Cuando los británicos comenzaron a celebrar allá por el siglo XVII el Día del Amor y la Amistad (todos los 14 de febrero, coincidiendo con el aniversario del martirologio de San Valentín), pensaban en toda esta clase de amores, pero, claro, como el más fuerte de todos, el que motorizaba y traccionaba a casi todos los demás, era el amor romántico, poco a poco esa jornada fue convirtiéndose en el “día de los enamorados”. El cine, la literatura, la música y las artes en general han tenido en el amor una fuente inagotable de inspiración. Salvo en el caso de la guerra, que es lo contrario del amor, ningún tema debe haber acaparado tanta atención en el cine. Por eso todos vimos y hemos deseado, tal vez secretamente, tener un amor de película. ¿Quién no oyó hablar de los amores de Lo que el viento se llevó (1939, con Clark Gable y Vivien Leigh), El puente de Waterloo (1940, con Robert Taylor y Vivien Leigh), Casablanca (1942, con Humphrey Bogart y Ingrid Bergmann) o Arco de triunfo (1948, con Charles Boyer e Irene Dunne), frente a los cuales nuestros abuelos o bisabuelos se derretían frente a las pantallas?  O más adelante, en 1968 el Romeo y Julieta de Zefirelli con Leonard Whiting y Olivia Hussey –y antes en 1961 la versión de ese drama en un musical inolvidable llamado Amor sin barreras, con Natalie Wood y Richard Beymer-, que hacían suspirar a nuestros padres o abuelos. Y un poco después, en 1970, Love story, con Alí Mac Graw y Ryan O’Neal. Y dando un salto hacia una actualidad o cercanía que nos toca a todos, ¿quién no recuerda Los puentes de Madison (1995, con Clint Eastwood y Meryl Streep), Nothings Hill (1999, con Julia Roberts y Hugh Grant) o Amor eterno (2004, con Audrey Tautou y Gaspard Ulliel)? O en estos días la extraordinaria Amour, de Michael Haneke, con Jean-LouisTrintignant y Emmanuelle Riva, aquella memorable heroína de Hiroshima, mon amour, que en los sesenta conmocionó el corazón de tantos espectadores.

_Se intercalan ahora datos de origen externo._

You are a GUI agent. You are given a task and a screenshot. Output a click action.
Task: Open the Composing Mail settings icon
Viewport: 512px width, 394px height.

La lista es interminable y cada uno podría aportar sus preferencias, porque, igual que en el amor, la experiencia con el arte y el cine es estrictamente personal y cada uno se relaciona con lo que ve o lee de modo singular y único. Aunque después, como es lógico, quiera transmitir esa sensación que lo hizo sentir tan pleno, tan humano, tan vulnerable frente a una fábula que, en cualquiera de sus variantes, lo involucra al espectador de una forma visceral, tan semejante a los sentimientos de cada día. Porque, es verdad, todos queremos, en cualquier momento de nuestra existencia, vivir un amor de película.